***** EXERCISE MATERIAL

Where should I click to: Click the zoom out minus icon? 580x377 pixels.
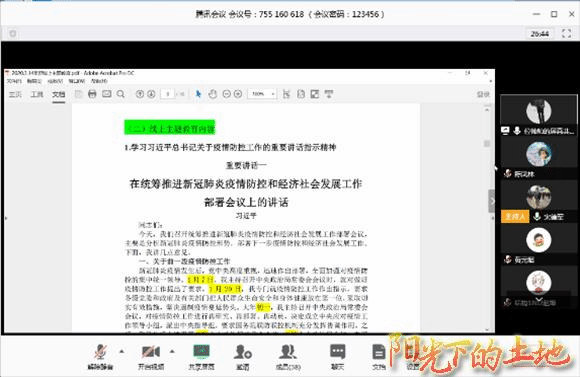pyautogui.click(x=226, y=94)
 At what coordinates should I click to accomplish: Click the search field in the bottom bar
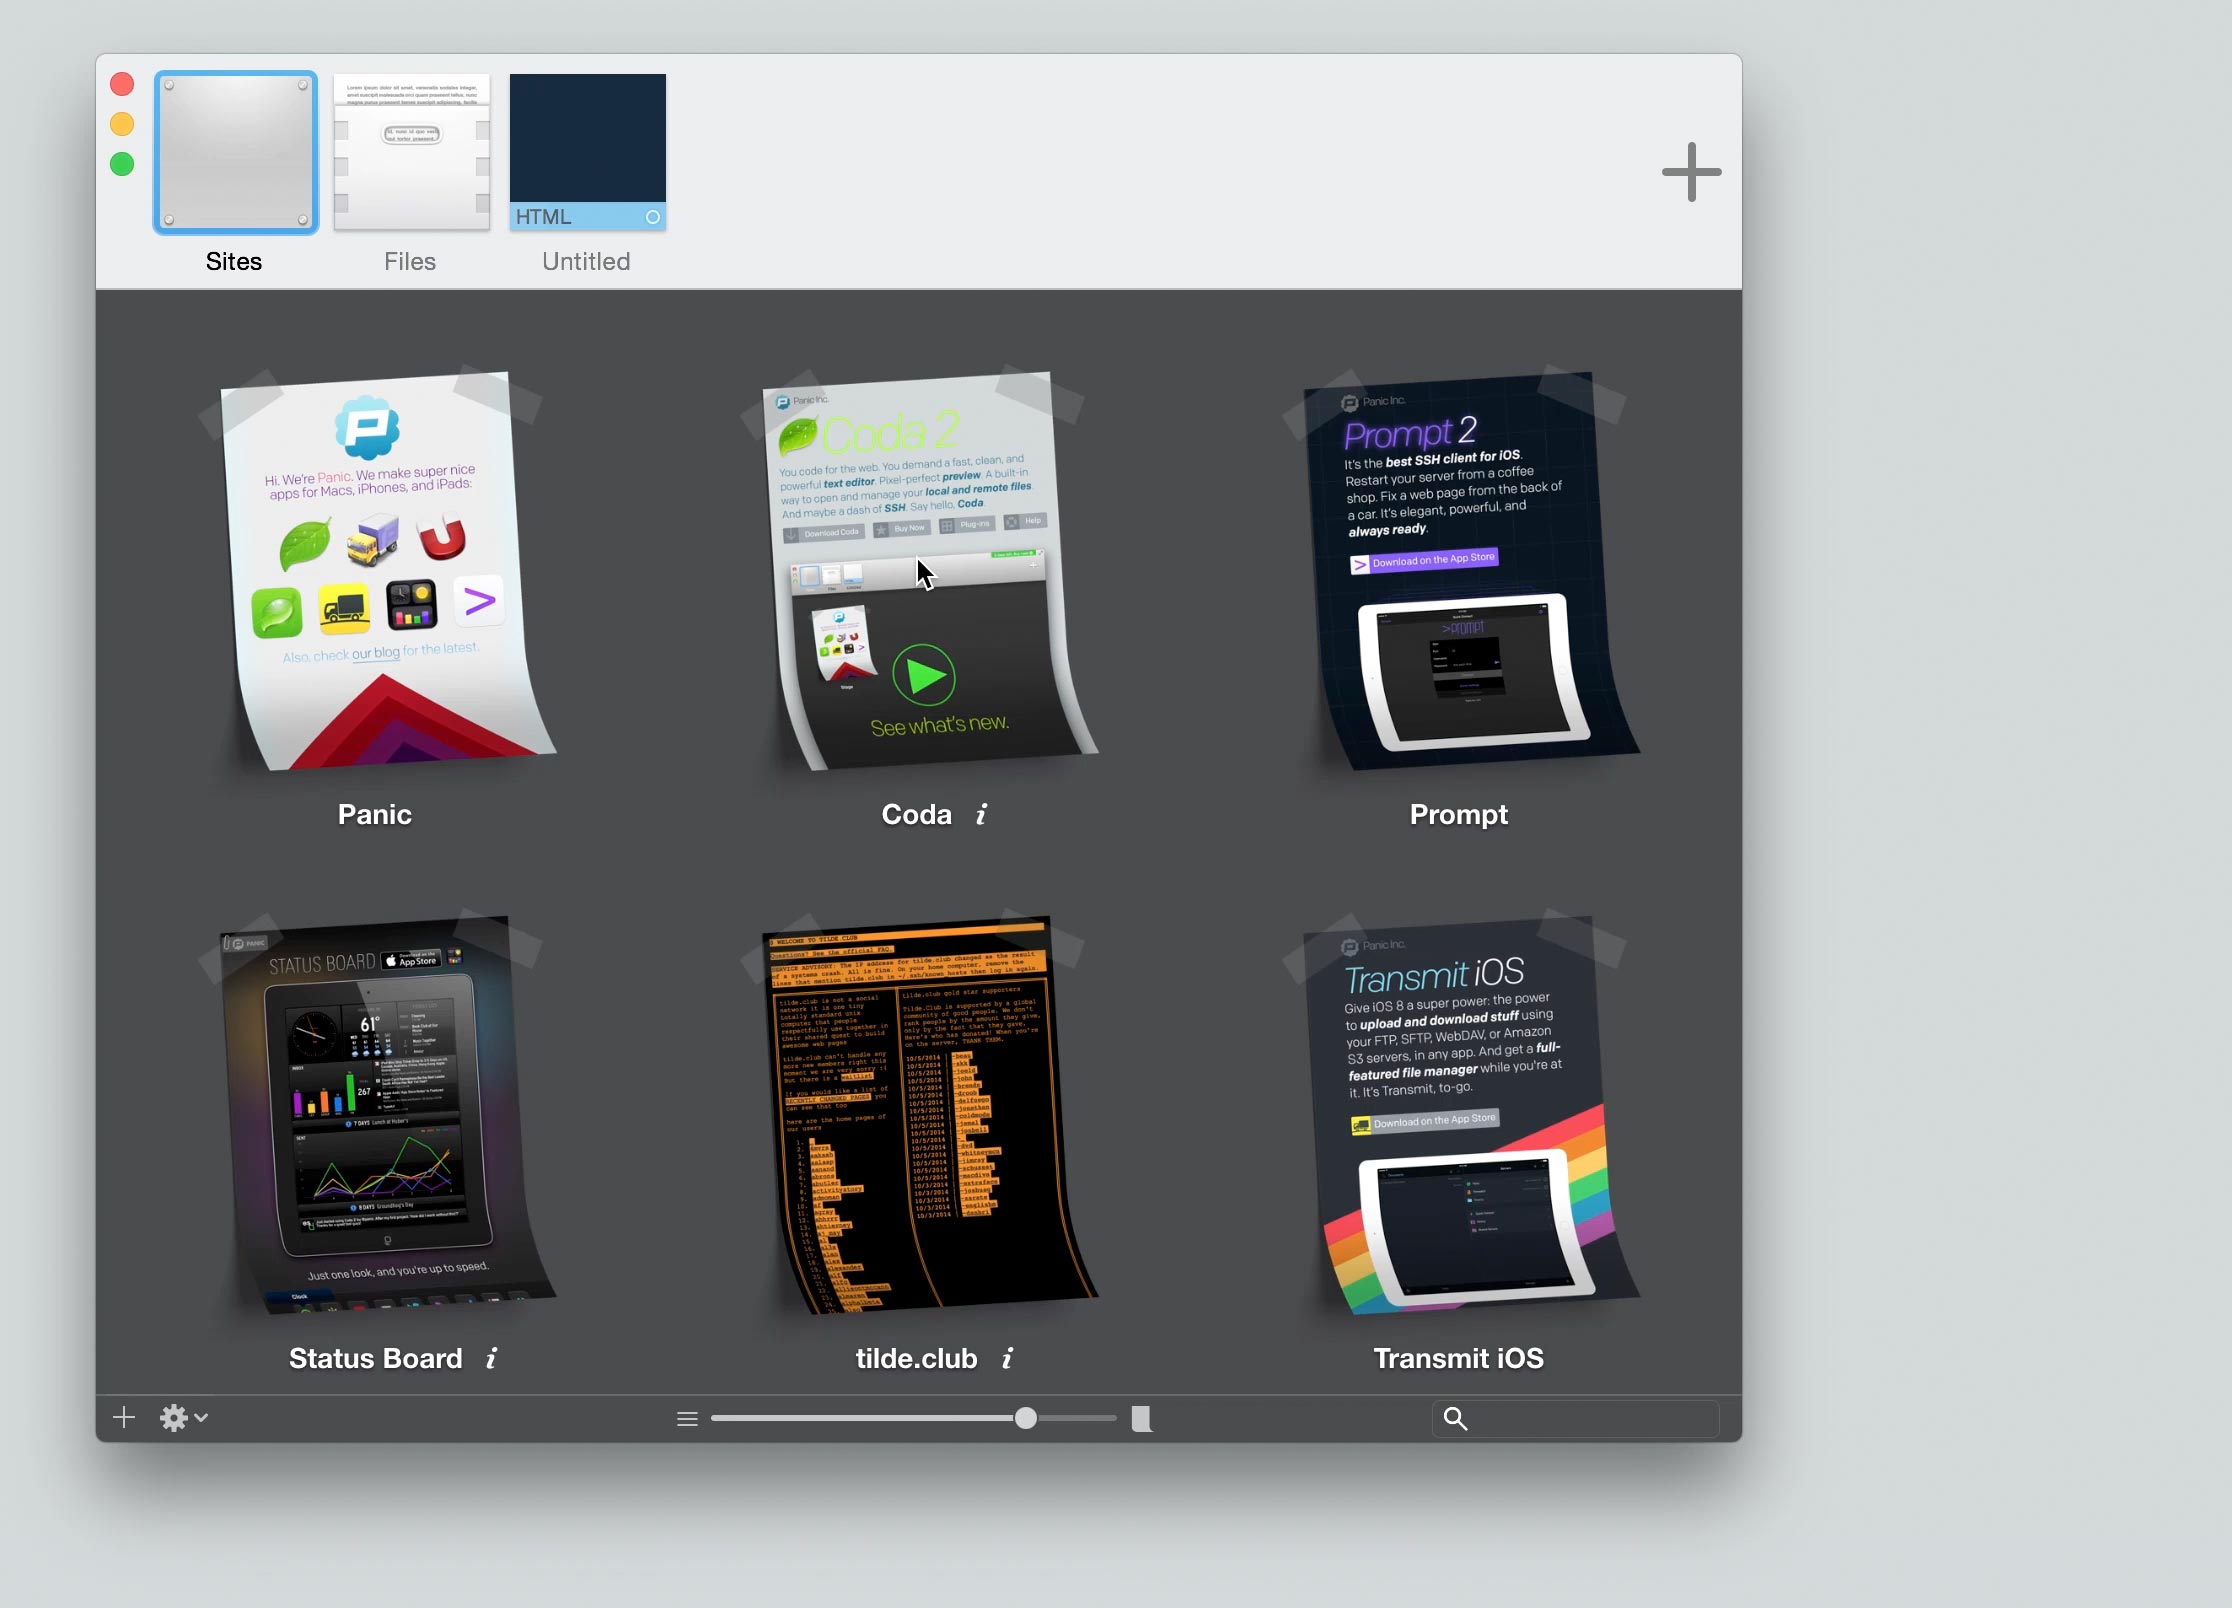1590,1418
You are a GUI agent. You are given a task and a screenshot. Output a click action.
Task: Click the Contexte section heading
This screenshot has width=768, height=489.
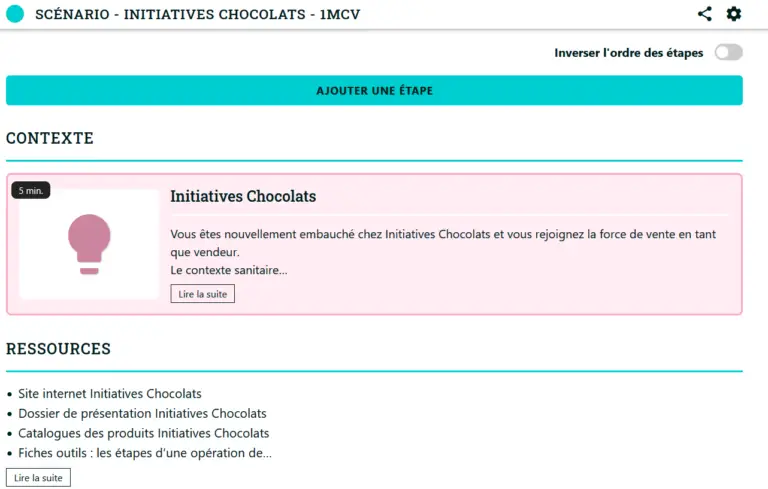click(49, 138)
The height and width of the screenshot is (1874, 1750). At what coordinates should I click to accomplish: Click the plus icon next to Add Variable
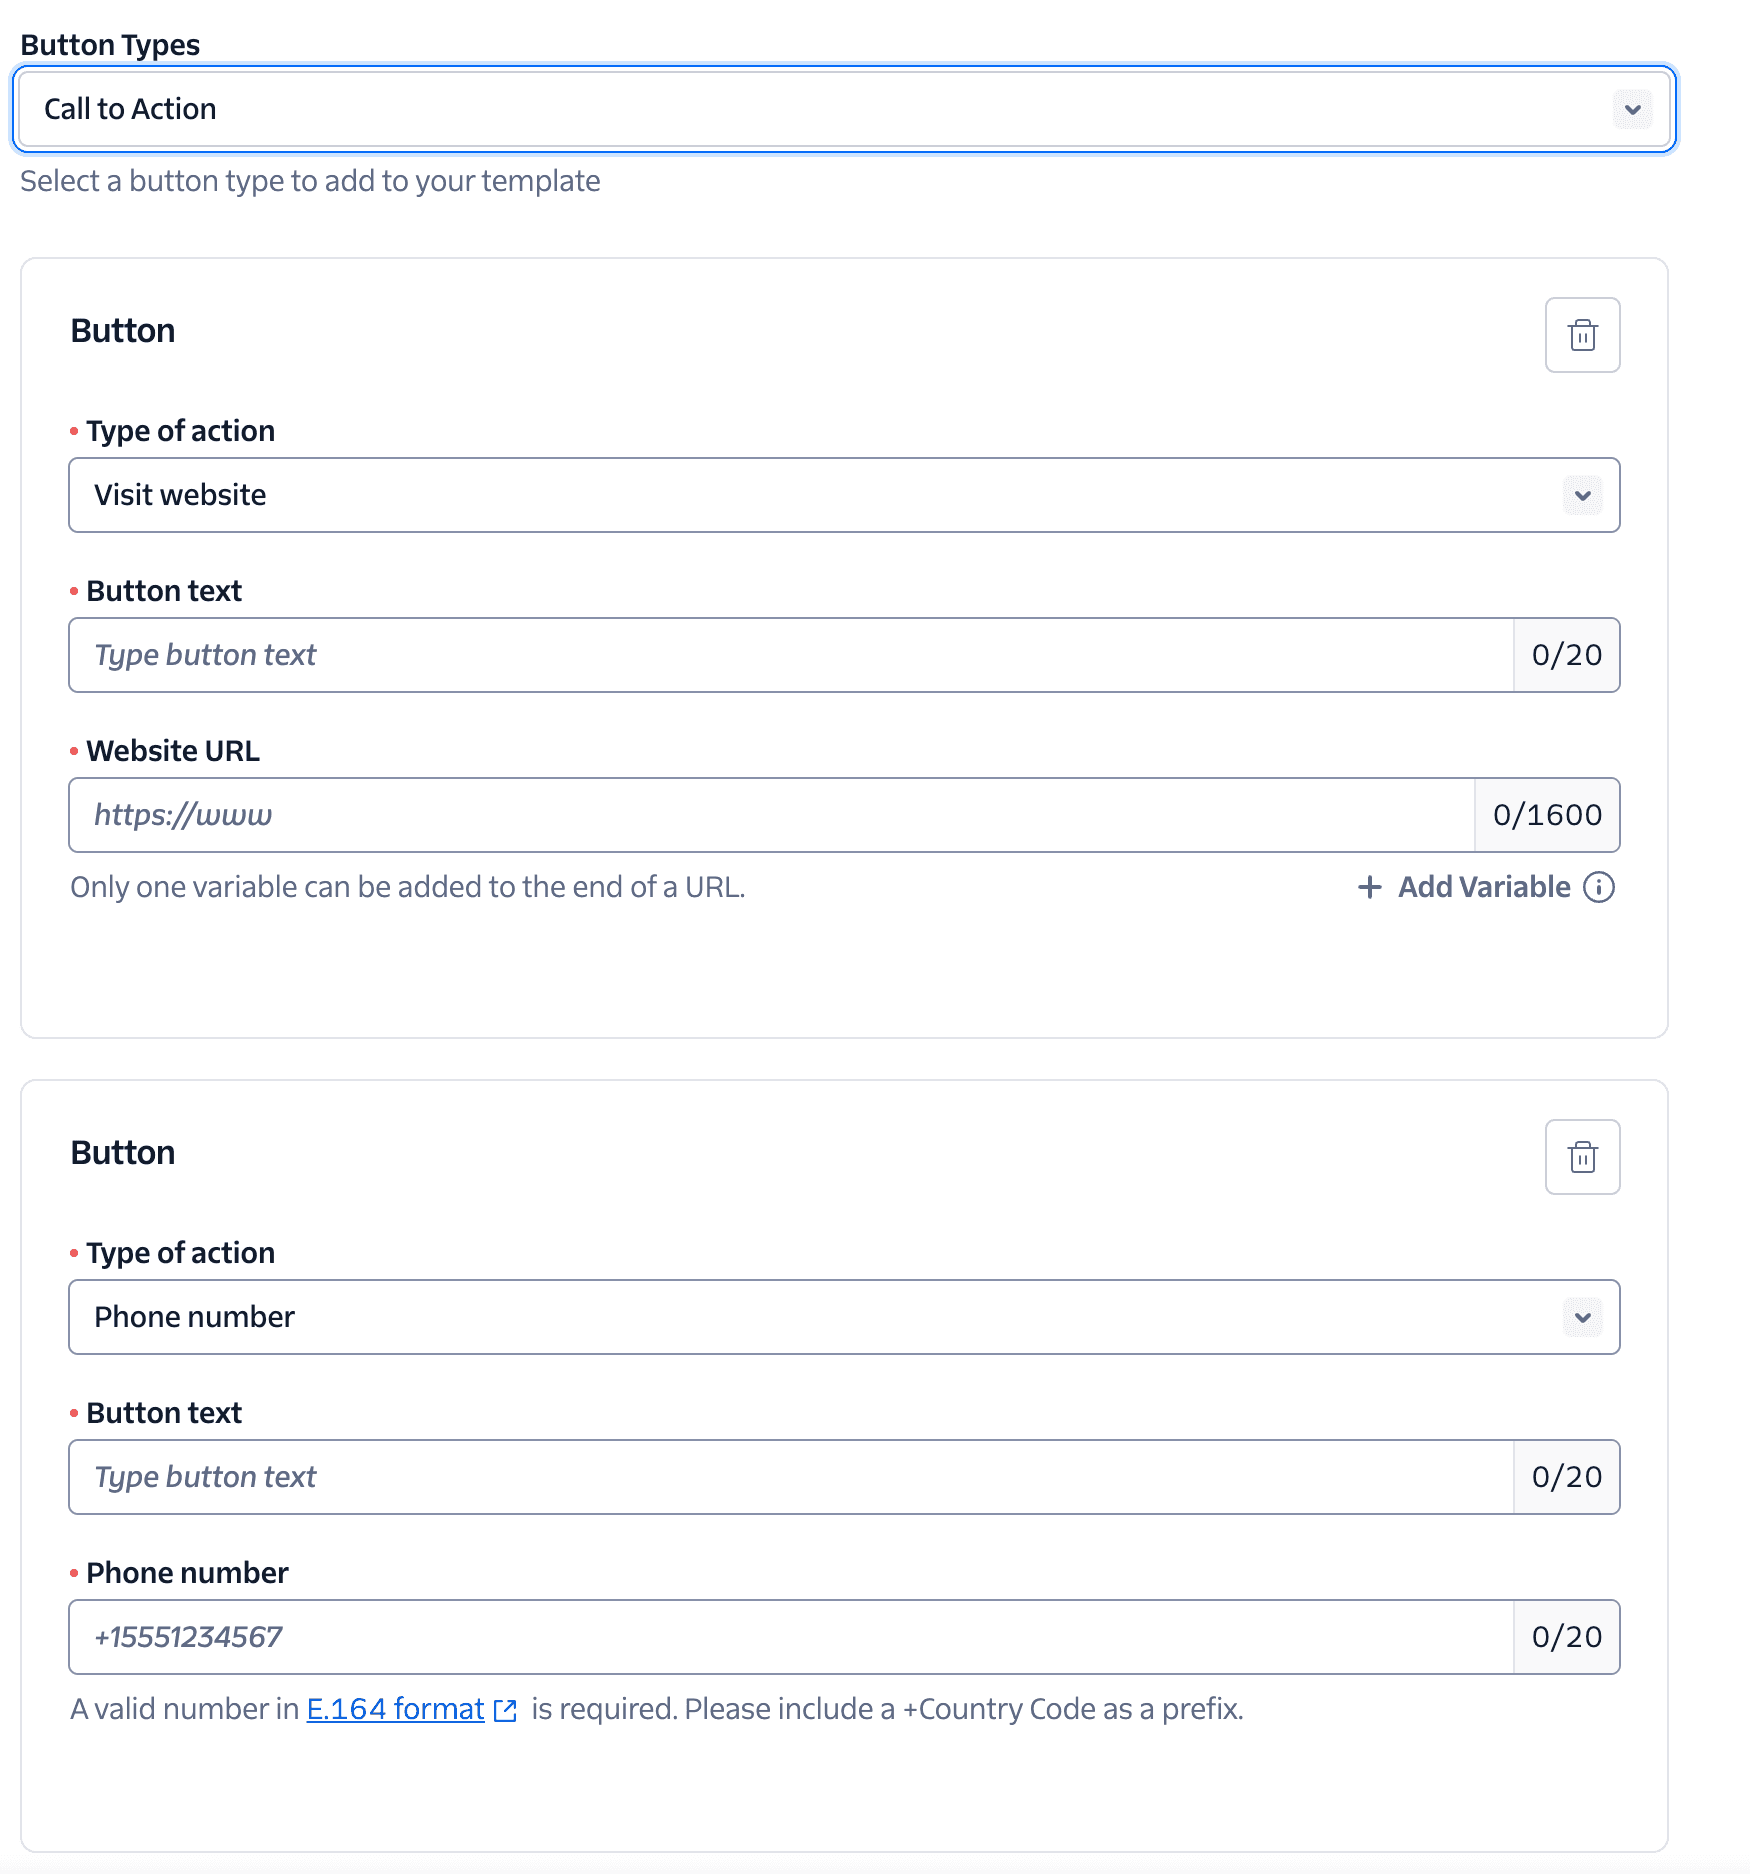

**********

Please print each of the items above again word for word, leaving out the pictures.

Where should I click to: Click the zoom out minus icon? 580x377 pixels.
pyautogui.click(x=226, y=94)
 At what coordinates should I click to accomplish: Click the search field in the bottom bar
1590,1418
You are a GUI agent. You are given a task and a screenshot. Output a click action.
Task: Click the Contexte section heading
This screenshot has width=768, height=489.
click(49, 138)
The height and width of the screenshot is (1874, 1750). At what coordinates should I click to accomplish: Click the plus icon next to Add Variable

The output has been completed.